Last month 33-year-old Ciara Gartland held a launch night at her Coco Lane Beauty Clinic & Day Spa in Armagh for a new make-up range. The night itself was a success and also a telling point in the extent of the expansion of the business since it opened its doors on Upper English Street two and a half years ago.

A qualified beautician Gartland learnt her trade working for a spa in Guernsey and taking in training courses across the UK before settling in Portadown where she worked for a business for almost a decade. However, she always harboured ambitions to return to her home city in Armagh and after developing a loyal clientele and establishing viable locations, she decided to open her own business.

“It wasn’t easy. I knew I had done the ground work in terms of my training and experience but I didn’t know where to start. I went to the Armagh Business Centre who provided me with a sample business plan and helped me with the figures but there was still a lot of work I had to do myself to put it together. It was a big risk, Invest NI gave me around £1,000 but the rest was money I had to borrow through the bank and credit union. I was panicking and I did question many times whether I was doing the right thing to the extent that I asked my former boss if she would give me my job back if it didn’t work out,” said Gartland.

The Regional Start Initiative, where she developed her business plan is an initiative delivered through Invest NI under the remit of the 11 new councils and has helped over 3,000 new start-ups produce business plans every year.

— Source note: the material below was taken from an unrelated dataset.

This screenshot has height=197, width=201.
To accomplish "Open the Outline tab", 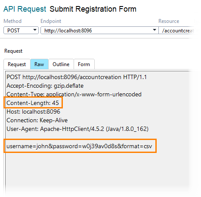I will coord(61,64).
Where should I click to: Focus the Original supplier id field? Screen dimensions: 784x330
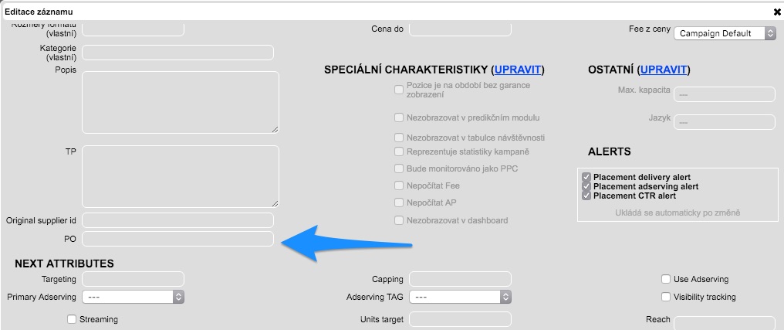click(x=177, y=220)
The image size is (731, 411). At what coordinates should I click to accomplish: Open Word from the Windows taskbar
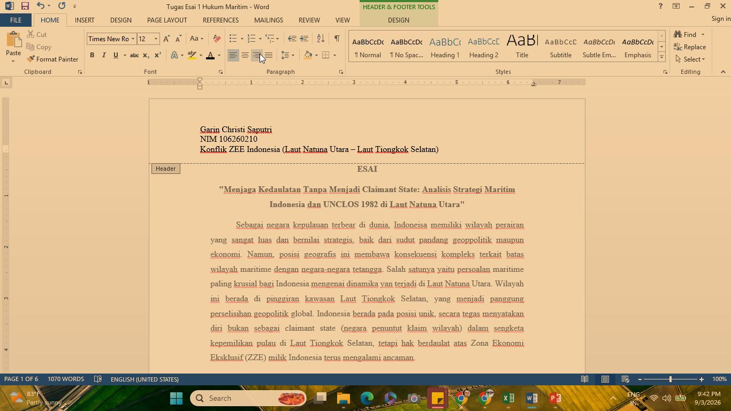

Despite putting a lot of work into drawing up an extensive business plan, when presenting it to the bank, Gartland could only secure half of the loan she had requested. “Anyone who thinks being their own boss and starting up a business is easy is wrong,” she explained. “There is a lot of self-sacrifice and work goes into those early stages and even beyond. You need a good supporting network, not just within the business community but also from family and friends. When I opened up I didn’t have one day off for two years because I put in every hour. I had to decline wedding invitations and miss out on family occasions. Two and a half years on I’m still working six days a week but it’s all worth it.”

A measure of Coco Lane Beauty Clinic & Day Spa’s success is its expansion. Originally employing one other member of staff, Gartland now employs five therapists, including herself, and a receptionist. She believes that a successful business should be constantly evolving. “This line of work is competitive and you’re easily forgotten if you can’t keep up with the latest demands and supplies. We’re constantly researching and implementing new treatments and new ranges. We’re still a young business but for the future I’d like to see us expand our spa to something bigger. Armagh is a busy city and we have a bustling and friendly business community around us. Hopefully the business can expand and grow.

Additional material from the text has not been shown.